Power calculations can be performed to identify what sample size should be used but these are currently based on a limited data set. Therefore, when the model has been used more widely it is likely that more accurate estimations of the variability to be expected with this model will be available to calculate the sample size.
The number of zebrafish embryo/larvae that can be used in each experiment is limited by several factors such as; the number of fertilized embryos produced during spawning, the pre-screening process used to select zebrafish embryos/larvae for inclusion in the study (as this dictates how many embryos/larvae are available to the researcher), the time taken to perform the experiment (e.g., anaesthetizing larvae, inducing a tail fin injury or microinjecting larvae, acquiring images, and larval recovery time), the number of treatment and control groups desired, and the number of researchers performing the experiment (as this will impact on equipment availability). These limiting steps should be taken into consideration when designing experimental work to ensure it is feasible. For example, imaging time points should be set at practical intervals to reflect the time needed to acquire images of all the larvae in all treatment and control groups.
Life stage
In zebrafish larvae, macrophages are the first immune cells to appear and which occur from 22 hpf (Rosowski, 2020) and neutrophils are apparent from 2 dpf (Lieschke et al., 2001). Therefore, when assessing inflammatory responses in larval zebrafish, experiments can start from 2 dpf. However, at this stage the chorion is still present and must be removed either manually or chemically to ensure exposure of the zebrafish to the NMs. Dechorionating embryos is time consuming and can damage the larvae (i.e., the process itself can cause inflammatory response that may interfere with the experiment). Thus, most studies performed to date (Tables 1 and 2) have exposed zebrafish after they have hatched.

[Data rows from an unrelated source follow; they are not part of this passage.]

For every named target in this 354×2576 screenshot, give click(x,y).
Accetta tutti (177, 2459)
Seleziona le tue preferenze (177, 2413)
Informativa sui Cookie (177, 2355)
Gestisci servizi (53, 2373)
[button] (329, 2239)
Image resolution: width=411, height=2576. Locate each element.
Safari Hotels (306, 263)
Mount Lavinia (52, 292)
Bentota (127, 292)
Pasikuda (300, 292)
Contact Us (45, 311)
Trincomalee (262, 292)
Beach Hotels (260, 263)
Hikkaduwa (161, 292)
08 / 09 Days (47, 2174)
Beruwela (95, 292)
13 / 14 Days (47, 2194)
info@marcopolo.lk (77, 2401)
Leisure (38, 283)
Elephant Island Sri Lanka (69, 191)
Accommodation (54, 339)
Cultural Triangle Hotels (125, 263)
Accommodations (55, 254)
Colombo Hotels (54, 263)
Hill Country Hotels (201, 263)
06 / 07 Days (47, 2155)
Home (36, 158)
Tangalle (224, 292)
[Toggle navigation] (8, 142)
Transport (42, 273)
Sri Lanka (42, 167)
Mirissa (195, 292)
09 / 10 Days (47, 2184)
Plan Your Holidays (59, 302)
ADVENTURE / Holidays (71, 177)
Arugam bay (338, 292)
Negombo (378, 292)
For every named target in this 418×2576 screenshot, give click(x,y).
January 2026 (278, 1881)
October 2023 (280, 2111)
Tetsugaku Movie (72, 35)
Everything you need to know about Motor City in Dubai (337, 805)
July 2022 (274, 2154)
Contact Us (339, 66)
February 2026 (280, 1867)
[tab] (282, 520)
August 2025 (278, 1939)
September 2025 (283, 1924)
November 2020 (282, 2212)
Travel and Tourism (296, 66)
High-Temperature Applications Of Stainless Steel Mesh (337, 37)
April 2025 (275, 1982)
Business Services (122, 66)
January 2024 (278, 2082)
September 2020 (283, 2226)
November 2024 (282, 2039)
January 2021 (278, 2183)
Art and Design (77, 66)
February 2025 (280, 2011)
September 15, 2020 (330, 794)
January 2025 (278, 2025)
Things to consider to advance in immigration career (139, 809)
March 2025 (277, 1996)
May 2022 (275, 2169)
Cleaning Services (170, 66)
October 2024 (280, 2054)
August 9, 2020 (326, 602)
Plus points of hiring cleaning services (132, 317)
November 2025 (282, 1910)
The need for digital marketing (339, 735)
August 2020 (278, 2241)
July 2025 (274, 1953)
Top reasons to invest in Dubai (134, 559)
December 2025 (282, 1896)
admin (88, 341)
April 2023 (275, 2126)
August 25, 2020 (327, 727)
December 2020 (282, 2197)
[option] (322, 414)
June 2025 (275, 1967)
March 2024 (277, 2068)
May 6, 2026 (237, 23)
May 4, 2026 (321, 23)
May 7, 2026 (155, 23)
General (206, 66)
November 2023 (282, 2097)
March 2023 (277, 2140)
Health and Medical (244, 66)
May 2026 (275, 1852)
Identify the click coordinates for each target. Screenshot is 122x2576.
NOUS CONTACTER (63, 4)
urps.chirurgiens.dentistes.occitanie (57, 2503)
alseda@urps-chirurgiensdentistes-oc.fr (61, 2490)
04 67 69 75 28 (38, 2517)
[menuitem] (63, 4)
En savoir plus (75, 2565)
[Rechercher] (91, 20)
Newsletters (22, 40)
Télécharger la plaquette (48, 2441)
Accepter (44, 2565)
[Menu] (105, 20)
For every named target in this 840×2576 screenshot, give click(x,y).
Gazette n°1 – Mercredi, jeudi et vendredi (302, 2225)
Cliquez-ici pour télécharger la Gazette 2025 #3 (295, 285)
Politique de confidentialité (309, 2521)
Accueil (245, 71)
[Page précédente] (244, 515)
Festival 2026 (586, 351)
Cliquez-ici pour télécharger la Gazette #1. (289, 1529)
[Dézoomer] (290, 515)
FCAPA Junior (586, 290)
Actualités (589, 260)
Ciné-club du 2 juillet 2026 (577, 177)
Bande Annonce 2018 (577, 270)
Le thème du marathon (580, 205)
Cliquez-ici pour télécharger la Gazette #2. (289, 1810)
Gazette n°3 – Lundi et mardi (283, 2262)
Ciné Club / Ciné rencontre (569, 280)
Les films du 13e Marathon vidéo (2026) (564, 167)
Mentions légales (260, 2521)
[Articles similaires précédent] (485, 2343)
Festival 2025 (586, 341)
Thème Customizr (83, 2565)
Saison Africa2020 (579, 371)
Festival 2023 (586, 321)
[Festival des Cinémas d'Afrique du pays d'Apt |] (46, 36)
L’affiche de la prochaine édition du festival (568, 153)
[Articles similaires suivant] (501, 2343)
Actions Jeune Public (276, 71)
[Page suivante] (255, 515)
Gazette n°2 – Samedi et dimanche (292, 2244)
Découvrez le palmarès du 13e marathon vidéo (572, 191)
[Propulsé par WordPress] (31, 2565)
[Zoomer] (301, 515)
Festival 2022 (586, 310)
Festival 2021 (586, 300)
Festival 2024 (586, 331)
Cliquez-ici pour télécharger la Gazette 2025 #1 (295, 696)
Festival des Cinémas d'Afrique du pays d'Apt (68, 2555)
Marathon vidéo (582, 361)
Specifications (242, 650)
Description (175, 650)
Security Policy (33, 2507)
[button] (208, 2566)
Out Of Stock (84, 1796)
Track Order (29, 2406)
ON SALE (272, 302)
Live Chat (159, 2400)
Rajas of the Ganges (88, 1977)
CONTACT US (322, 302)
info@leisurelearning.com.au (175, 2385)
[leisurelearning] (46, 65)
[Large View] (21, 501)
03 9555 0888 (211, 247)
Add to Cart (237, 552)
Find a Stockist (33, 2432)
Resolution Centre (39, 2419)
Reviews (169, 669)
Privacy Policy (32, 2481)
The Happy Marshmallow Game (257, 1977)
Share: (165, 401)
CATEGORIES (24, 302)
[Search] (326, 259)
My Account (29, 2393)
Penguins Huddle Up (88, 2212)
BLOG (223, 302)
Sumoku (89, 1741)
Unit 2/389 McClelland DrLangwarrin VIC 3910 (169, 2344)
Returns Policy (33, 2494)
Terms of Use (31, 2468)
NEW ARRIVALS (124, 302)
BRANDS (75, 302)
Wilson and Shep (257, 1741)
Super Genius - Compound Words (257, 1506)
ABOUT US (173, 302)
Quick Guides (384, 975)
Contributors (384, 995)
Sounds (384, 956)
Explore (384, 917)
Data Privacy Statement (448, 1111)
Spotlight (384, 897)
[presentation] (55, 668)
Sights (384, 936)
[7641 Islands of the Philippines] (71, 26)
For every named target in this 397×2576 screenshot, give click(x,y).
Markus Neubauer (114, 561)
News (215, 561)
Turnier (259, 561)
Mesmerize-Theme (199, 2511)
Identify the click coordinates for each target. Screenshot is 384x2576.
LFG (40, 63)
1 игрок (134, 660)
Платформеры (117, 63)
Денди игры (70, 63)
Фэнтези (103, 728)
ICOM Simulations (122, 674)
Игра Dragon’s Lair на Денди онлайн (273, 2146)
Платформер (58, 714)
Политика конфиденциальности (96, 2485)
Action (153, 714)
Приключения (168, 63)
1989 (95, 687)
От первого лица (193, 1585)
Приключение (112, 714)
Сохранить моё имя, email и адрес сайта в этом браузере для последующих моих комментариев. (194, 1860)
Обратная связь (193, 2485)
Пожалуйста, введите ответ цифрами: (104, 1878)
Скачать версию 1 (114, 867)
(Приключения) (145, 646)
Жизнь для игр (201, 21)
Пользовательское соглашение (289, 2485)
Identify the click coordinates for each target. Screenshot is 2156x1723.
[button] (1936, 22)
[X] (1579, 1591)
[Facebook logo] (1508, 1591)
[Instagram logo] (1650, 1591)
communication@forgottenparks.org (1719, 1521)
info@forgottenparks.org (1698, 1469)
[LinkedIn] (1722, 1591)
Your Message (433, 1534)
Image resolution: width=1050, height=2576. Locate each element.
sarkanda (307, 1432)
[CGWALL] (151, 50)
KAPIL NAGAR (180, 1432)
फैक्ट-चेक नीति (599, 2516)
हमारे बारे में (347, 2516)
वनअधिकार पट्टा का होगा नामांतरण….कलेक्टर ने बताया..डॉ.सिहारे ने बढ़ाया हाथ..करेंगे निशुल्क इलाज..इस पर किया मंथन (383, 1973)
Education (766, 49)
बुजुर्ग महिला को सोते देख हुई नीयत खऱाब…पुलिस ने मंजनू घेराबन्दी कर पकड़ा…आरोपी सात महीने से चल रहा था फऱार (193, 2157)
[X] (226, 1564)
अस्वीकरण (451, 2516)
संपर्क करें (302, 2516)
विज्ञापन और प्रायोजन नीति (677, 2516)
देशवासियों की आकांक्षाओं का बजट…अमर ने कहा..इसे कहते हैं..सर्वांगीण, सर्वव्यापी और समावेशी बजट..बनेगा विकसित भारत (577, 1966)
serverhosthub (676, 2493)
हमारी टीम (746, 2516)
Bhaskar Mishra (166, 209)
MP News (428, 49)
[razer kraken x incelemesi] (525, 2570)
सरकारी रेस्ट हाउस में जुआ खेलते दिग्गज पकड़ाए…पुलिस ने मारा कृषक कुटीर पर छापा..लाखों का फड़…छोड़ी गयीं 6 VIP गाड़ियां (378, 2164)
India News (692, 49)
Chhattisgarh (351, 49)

For the tail fin injury model and for microinjection studies using the otic vesicle the age of zebrafish used is typically 3 dpf (Tables 1 and 2). The zebrafish larvae are non-protected until 5 dpf, thus starting at 3 dpf allows for inflammatory responses to be monitored for up to 48 hours in non-protected life stages. Using zebrafish at this life stage also means that zebrafish will have hatched from the chorion naturally prior to beginning experiments. The use of later time points would require the use of protected life stages of zebrafish which would have more ethical implications and require permission from responsible authorities. However, the duration of the experiment will be limited by the transparency of the fish, as it becomes more challenging to monitor the inflammatory response as skin pigmentation increases (see above).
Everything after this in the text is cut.